The season of Lent challenges Christians to repentance — a radical reordering of life — in order that we may more fully encounter God through worship and prayer; proclamation of the good news; and pursuit of justice, peace, and love toward our neighbors. Part of this process of repentance involves acknowledging our own habitual blindness to human suffering and need. On Ash Wednesday, we prayed:
Accept our repentance, Lord, for the wrongs we have done:
for our blindness to human need and suffering,
and our indifference to injustice and cruelty.
Violence against women and girls is among our world’s most pervasive, and harmful forms of cruelty and human suffering. As Presiding Bishop Katharine Jefferts Schori and her fellow Primates of the Anglican Communion acknowledged in a 2011 letter, violence against women is a global phenomenon with devastating effects on individuals, families, and society. It occurs in all geographic regions, countries, cultures, and economic classes.
Gender-based violence takes many forms, including domestic violence, rape and sexual assault, female genital mutilation, forced child marriages, assault on the basis of sexual orientation, dowry crimes and honor killings, infanticide, and gender discrimination.
An estimated one in five women experiences rape or attempted rape and up to 70 percent of all women are believed to experience gender-based violence from men in their lifetime. Women in developing countries experience particularly high rates of violence, where cycles of poverty, hunger, and insecurity make them more vulnerable to violence and assault.

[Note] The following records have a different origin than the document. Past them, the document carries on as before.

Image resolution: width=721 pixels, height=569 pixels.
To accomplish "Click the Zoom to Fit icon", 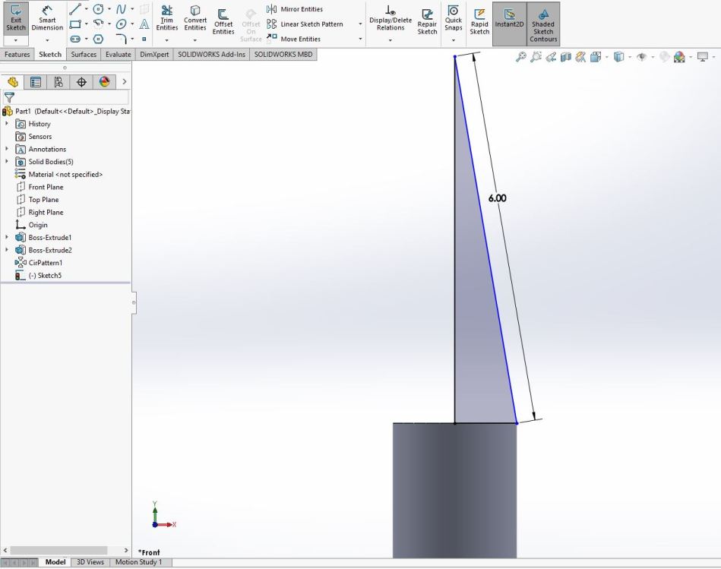I will tap(520, 57).
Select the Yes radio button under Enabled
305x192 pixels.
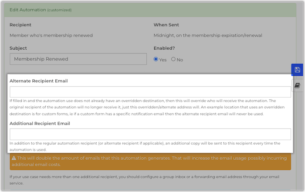[x=156, y=59]
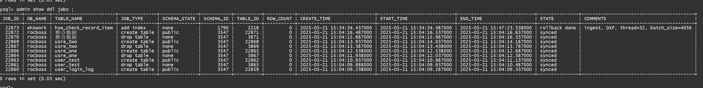Click the JOB_ID column header
This screenshot has width=703, height=88.
pyautogui.click(x=11, y=19)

In Haiti, for example, more than 90 percent of women have suffered from some form of violence. In fact, gender-based violence is perhaps the most widespread and dangerous problem among Haiti’s makeshift “tent cities”, where hundreds of thousands of impoverished and internally displaced Haitians remain three years after the earthquake. Extreme poverty and lack of security allow violence against women to run rampant in these “tent cities.”

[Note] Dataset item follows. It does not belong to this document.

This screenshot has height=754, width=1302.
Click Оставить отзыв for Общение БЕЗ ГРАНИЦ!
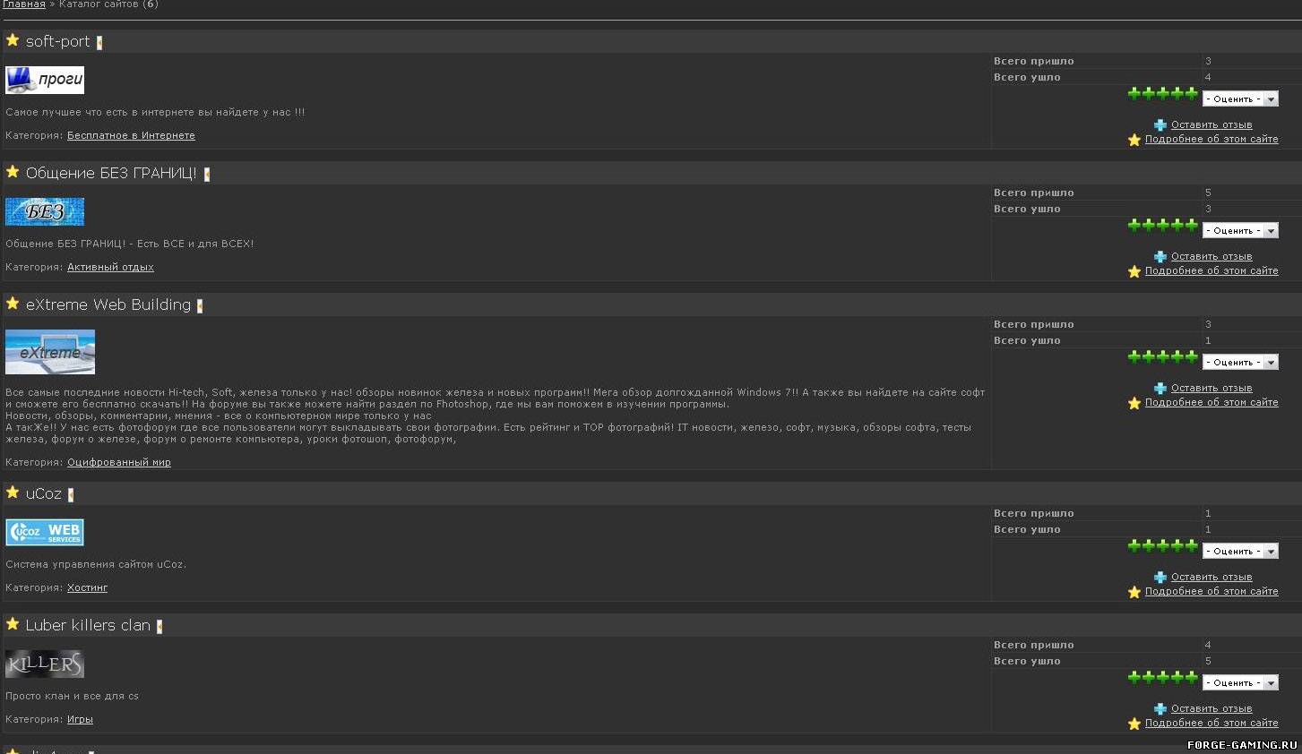coord(1211,257)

The cultural attitudes and stereotypes that perpetuate the cycles of gender-based violence shatter individuals, families, and society, impede the ability of women and girls to participate fully in and contribute to their communities, and ultimately separate us all from our relationship with God.
Last week, the U.S. Senate took an important stand against these pernicious, culturally-imbedded cycles of gender-based violence in this country by reauthorizing the Violence Against Women Act (which expired last year). The reauthorization included important provisions to extend services to those in the United States who are most vulnerable to gender-based violence and exploitation, including victims of human trafficking and persons of minority sexual orientations, immigrant families, and native communities (where as many as three in five women experience assault in their lifetimes).
Lent is a fitting time for us to follow the Presiding Bishop’s lead by examining our underlying cultural attitudes toward violence—including violence against women—and confronting and working to dismantle the root causes of gender-based violence that claim so many lives and hold many more women, men, and children captive in their own homes or communities.
This Lent, let us resolve:
to loose the bonds of injustice,
to undo the thongs of the yoke,
to let the oppressed go free,
and to break every yoke (Isaiah 58:6)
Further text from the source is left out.